■ What is needed: How do the lines below between the ones holding "Electronics (915, 770)" and "Win Central Group (1120, 798)", inclusive, read? Give them again exactly, with no other lines.

■ Data supplied:
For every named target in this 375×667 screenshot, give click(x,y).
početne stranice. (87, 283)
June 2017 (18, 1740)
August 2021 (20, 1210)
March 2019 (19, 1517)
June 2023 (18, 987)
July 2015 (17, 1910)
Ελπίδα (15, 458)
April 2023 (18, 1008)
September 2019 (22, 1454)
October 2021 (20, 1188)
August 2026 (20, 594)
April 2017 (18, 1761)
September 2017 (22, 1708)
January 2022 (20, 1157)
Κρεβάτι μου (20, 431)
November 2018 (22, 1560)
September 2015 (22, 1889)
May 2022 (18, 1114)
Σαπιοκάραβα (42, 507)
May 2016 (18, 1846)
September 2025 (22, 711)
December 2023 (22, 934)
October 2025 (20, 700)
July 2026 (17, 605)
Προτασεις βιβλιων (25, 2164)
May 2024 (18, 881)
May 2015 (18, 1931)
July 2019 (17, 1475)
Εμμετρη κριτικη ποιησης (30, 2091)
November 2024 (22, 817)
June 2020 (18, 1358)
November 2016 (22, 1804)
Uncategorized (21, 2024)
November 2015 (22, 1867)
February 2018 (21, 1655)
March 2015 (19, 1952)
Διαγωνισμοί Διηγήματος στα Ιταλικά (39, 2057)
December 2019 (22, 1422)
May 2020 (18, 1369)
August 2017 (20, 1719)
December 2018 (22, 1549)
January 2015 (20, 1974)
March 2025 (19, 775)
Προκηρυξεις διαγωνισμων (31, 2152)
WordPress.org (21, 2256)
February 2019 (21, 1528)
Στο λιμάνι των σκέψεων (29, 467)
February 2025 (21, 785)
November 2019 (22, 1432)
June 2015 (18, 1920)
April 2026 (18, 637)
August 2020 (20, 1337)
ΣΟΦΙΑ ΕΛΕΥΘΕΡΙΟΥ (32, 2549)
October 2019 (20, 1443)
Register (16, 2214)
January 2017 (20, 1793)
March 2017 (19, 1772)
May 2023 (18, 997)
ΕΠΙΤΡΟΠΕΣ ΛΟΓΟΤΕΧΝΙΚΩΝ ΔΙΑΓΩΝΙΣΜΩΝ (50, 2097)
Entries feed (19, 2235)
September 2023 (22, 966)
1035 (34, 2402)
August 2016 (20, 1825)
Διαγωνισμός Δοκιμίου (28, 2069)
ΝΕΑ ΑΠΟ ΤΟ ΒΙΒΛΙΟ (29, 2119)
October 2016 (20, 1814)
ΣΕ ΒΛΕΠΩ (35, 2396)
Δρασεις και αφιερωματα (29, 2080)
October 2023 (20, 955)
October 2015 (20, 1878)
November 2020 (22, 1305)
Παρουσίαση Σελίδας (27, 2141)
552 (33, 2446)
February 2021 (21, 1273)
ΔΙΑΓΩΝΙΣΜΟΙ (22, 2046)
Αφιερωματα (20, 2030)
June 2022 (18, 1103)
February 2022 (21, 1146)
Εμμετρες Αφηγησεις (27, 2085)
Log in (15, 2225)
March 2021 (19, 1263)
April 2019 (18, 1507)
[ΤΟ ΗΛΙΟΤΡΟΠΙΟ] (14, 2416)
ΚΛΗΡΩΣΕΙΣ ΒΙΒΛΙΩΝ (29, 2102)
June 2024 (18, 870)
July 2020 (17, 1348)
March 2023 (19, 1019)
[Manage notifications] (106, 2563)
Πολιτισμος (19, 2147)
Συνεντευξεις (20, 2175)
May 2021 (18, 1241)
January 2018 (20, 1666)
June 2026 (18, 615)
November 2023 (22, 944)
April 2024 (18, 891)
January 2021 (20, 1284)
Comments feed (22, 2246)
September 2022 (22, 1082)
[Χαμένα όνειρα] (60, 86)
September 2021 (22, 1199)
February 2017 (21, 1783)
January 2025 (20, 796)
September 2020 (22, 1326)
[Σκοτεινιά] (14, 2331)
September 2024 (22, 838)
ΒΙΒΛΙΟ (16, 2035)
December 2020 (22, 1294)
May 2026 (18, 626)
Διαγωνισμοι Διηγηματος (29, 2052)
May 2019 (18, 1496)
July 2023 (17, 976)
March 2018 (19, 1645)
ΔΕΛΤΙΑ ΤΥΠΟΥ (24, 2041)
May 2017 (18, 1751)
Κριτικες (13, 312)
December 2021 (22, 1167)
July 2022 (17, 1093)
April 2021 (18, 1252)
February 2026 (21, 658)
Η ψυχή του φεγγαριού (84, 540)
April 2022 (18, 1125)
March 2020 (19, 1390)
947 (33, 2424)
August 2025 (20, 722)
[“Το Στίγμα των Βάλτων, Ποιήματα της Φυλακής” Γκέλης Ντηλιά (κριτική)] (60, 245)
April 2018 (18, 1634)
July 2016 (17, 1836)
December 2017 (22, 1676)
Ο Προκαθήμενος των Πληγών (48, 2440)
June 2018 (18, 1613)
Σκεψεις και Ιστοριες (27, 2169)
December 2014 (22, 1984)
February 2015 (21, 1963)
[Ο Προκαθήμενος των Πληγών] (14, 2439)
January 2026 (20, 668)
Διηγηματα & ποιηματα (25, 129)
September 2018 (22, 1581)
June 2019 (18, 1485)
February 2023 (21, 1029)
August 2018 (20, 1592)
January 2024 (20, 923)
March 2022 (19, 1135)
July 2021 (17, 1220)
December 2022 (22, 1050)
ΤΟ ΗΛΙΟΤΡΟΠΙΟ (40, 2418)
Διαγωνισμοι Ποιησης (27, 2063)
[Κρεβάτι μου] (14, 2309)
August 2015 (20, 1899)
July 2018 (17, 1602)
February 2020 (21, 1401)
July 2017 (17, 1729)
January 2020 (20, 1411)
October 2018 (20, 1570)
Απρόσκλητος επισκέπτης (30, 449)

---

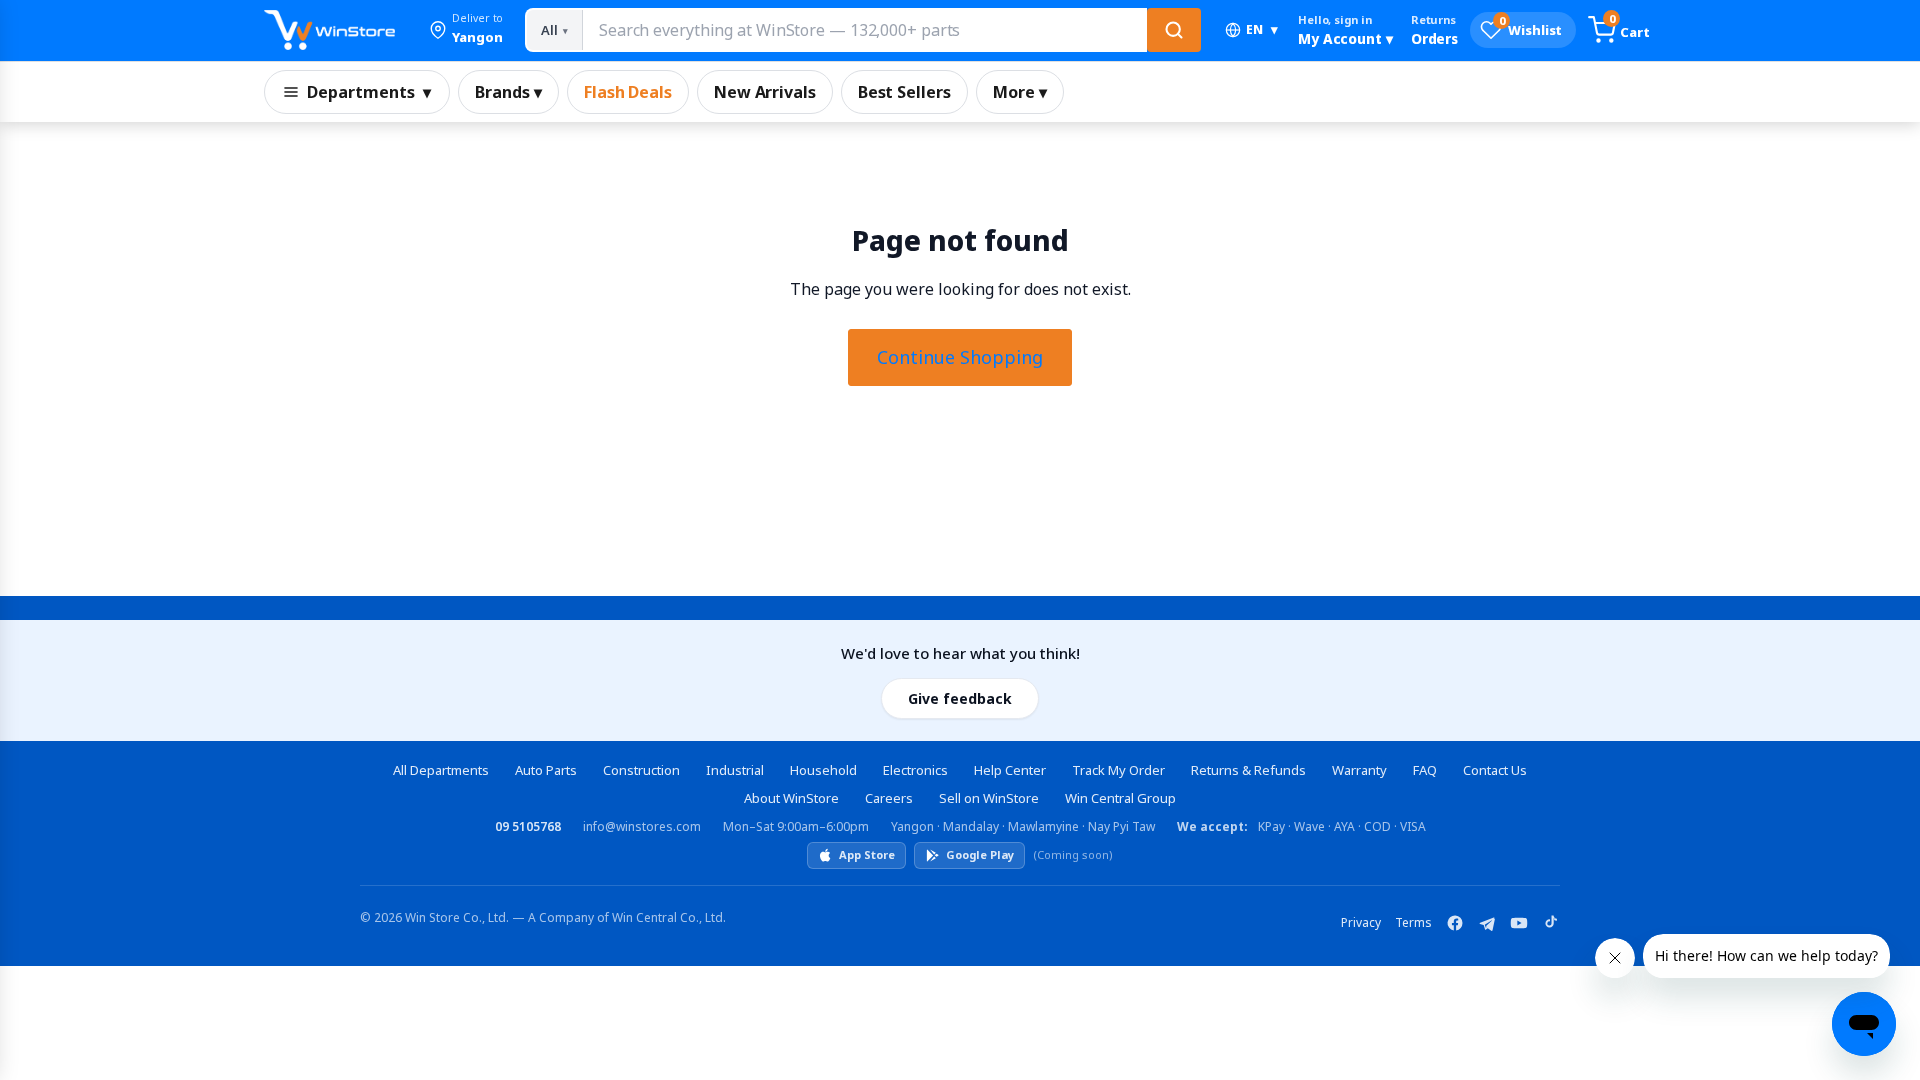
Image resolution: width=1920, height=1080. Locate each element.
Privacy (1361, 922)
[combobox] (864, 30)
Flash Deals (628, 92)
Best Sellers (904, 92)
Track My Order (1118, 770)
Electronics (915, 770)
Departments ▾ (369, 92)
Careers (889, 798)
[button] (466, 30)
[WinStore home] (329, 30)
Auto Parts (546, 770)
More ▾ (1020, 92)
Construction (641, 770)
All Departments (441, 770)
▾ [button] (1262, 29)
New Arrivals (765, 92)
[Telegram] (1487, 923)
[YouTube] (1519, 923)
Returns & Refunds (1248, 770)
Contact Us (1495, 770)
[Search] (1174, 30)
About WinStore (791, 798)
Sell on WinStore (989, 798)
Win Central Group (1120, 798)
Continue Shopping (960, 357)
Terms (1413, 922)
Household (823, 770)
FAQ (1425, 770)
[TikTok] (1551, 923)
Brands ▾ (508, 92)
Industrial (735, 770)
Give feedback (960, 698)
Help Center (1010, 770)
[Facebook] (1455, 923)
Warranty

---

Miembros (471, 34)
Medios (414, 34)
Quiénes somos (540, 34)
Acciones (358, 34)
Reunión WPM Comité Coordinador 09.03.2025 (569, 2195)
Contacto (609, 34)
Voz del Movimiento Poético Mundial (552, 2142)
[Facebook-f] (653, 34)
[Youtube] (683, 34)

■ Your solution:
Electronics (915, 770)
Departments ▾ (369, 92)
Careers (889, 798)
[button] (466, 30)
[WinStore home] (329, 30)
Auto Parts (546, 770)
More ▾ (1020, 92)
Construction (641, 770)
All Departments (441, 770)
▾ [button] (1262, 29)
New Arrivals (765, 92)
[Telegram] (1487, 923)
[YouTube] (1519, 923)
Returns & Refunds (1248, 770)
Contact Us (1495, 770)
[Search] (1174, 30)
About WinStore (791, 798)
Sell on WinStore (989, 798)
Win Central Group (1120, 798)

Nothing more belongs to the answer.